The Washington Post Quotes Professor Orly Lobel Regarding President Trump’s Cease-and-Desist Letter

The Washington Post Quotes Professor Orly Lobel Regarding President Trump’s Cease-and-Desist Letter

Don Weckstein Professor of Labor and Employment Law Orly Lobel

The Washington Post quoted USD School of Law Professor Orly Lobel in an article reporting on a cease-and-desist letter sent from a private lawyer representing President Trump to Stephen Bannon, his former chief strategist.

A cease-and-desist letter doesn’t actually carry any legal weight — it is simply a warning letter asking someone to stop certain behavior or else the sender will pursue legal action. It is often a form of intimidation, or simply an attempt to settle an issue outside of litigation, said Lobel.

Suing Bannon for breaking an employment contract would be even more difficult, said Lobel, who described the move as a “desperate” attempt by Trump to silence his former confidant.

Arguing that Bannon breached a contract would potentially “signal that there’s some truth there in what he’s saying,” Lobel said, a thought also raised by other legal experts on social media.
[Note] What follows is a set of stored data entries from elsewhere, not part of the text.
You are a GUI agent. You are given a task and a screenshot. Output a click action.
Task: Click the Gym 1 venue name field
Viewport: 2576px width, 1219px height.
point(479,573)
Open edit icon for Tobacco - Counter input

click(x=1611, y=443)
More importantly, Lobel and other legal experts said Bannon’s speech stemming from his time in the White House would probably be protected. A government employee’s free-speech rights are protected by the Constitution’s First Amendment insofar as they pertain to matters of public concern, the Supreme Court ruled in 2006 in a case called Garcetti v. Ceballos.

Read the full article online

About Professor Orly Lobel

Orly Lobel is the Don Weckstein Professor of Labor and Employment Law at the University of San Diego, where she teaches and writes in the areas of employment law, intellectual property law, regulatory and administrative law, torts, behavioral economics, health policy, consumer law and trade secrets. Her current research focuses on innovation policy and intellectual property. Lobel ‘s works include Talent Wants to Be Free: Why We Should Learn to Love Leaks, Raids, and Free-Riding (Yale University Press, 2013); “The Incentives Matrix: The Comparative Effectiveness of Rewards, Liabilities, Duties and Protections for Reporting Illegality” in 88 Texas Law Review 1151 (2010); “Citizenship, Organizational Citizenship, and the Laws of Overlapping Obligations” in 97 California Law Review 433 (2009); Encyclopedia of Labor and Employment Law and Economics (Dau-Schmidt, and Harris, eds.) (Edward Elgar Publishing, 2009); “Behavioral Versus Institutional Antecedents of Decentralized Enforcement in Organizations: An Experimental Approach” in 2 Regulations & Governance 165 (with Feldman) (2008); “Stumble, Predict, Nudge: How Behavioral Economics Informs Law and Policy” in 108 Columbia Law Review 2098 (with Amir) (2008); “The Paradox of Extra-Legal Activism: Critical Legal Consciousness and Transformative Politics” in 120 Harvard Law Review 937 (2007); and “The Renew Deal: The Fall of Regulation and the Rise of Governance in Contemporary Legal Thought” in 89 Minnesota Law Review 342 (2004). Her articles have won several awards including the Thorsnes Prize for Outstanding Legal Scholarship and the Irving Oberman Memorial Award. Lobel is a frequent speaker at universities throughout Asia, Europe and North America. She was USD's Herzog Endowed Scholar for the 2012-13 academic year and was the 2013-14 recipient of USD’s Thorsnes Prize for Outstanding Legal Scholarship.

About the University of San Diego School of Law

The University of San Diego (USD) School of Law is recognized for the excellence of its faculty, depth of its curriculum, and strength of its clinical programs. Each year, USD educates approximately 800 Juris Doctor and graduate law students from throughout the United States and around the world. The law school is best known for its offerings in the areas of business and corporate law, constitutional law, intellectual property, international and comparative law, public interest and taxation.

USD School of Law is one of the 84 law schools elected to the Order of the Coif, a national honor society for law school graduates. The law school’s faculty is a strong group of outstanding scholars and teachers with national and international reputations and currently ranks 35th nationally and 6th on the West Coast among U.S. law faculties in scholarly impact and 20th nationally and 4th on the West Coast in past-year faculty downloads on the Social Sciences Research Network (SSRN). The school is accredited by the American Bar Association and is a member of the Association of American Law Schools. Founded in 1954, the law school is part of the University of San Diego, a private, independent, Roman Catholic university chartered in 1949.